#### PROBLEM DETAILS:
Drop the pictures and repeat the remaining data exactly.

#### DATASET RECORDS:
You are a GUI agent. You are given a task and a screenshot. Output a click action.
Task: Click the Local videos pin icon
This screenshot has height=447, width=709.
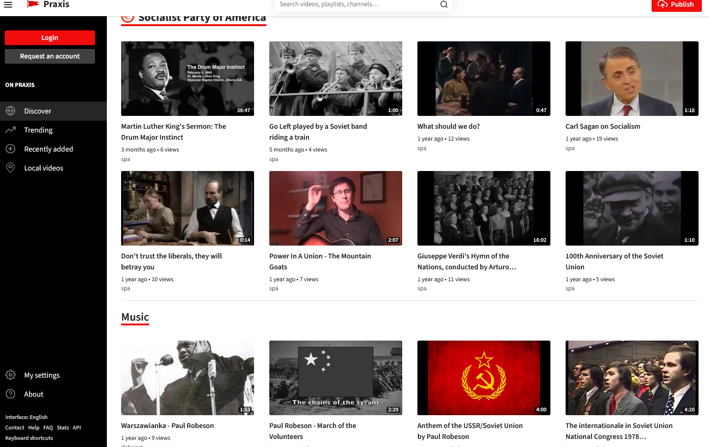coord(10,168)
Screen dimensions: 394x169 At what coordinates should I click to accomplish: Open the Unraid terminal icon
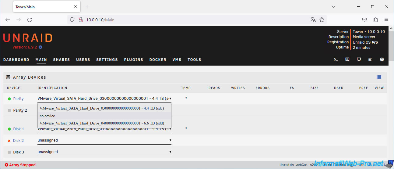click(x=336, y=60)
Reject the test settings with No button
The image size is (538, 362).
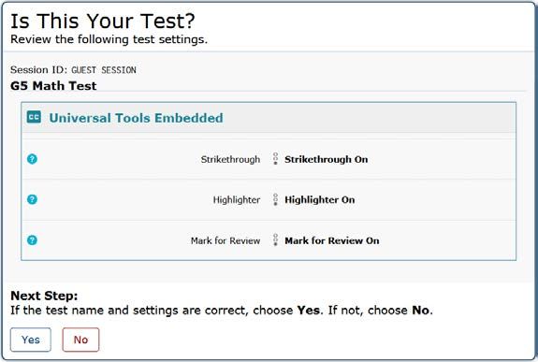(80, 340)
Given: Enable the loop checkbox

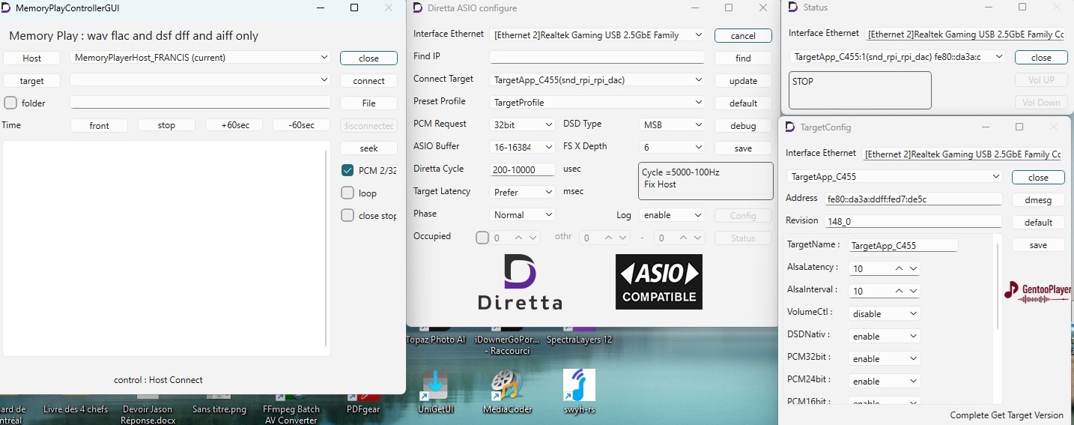Looking at the screenshot, I should 348,193.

#### OUTPUT:
You are a GUI agent. You are given a task and a screenshot. Output a click action.
Task: Click the Local videos pin icon
This screenshot has height=447, width=709.
coord(10,168)
Screen dimensions: 394x169 At what coordinates should I click to accomplish: Open the Unraid terminal icon
click(x=336, y=60)
Reject the test settings with No button
The image size is (538, 362).
(80, 340)
Given: Enable the loop checkbox

Looking at the screenshot, I should 348,193.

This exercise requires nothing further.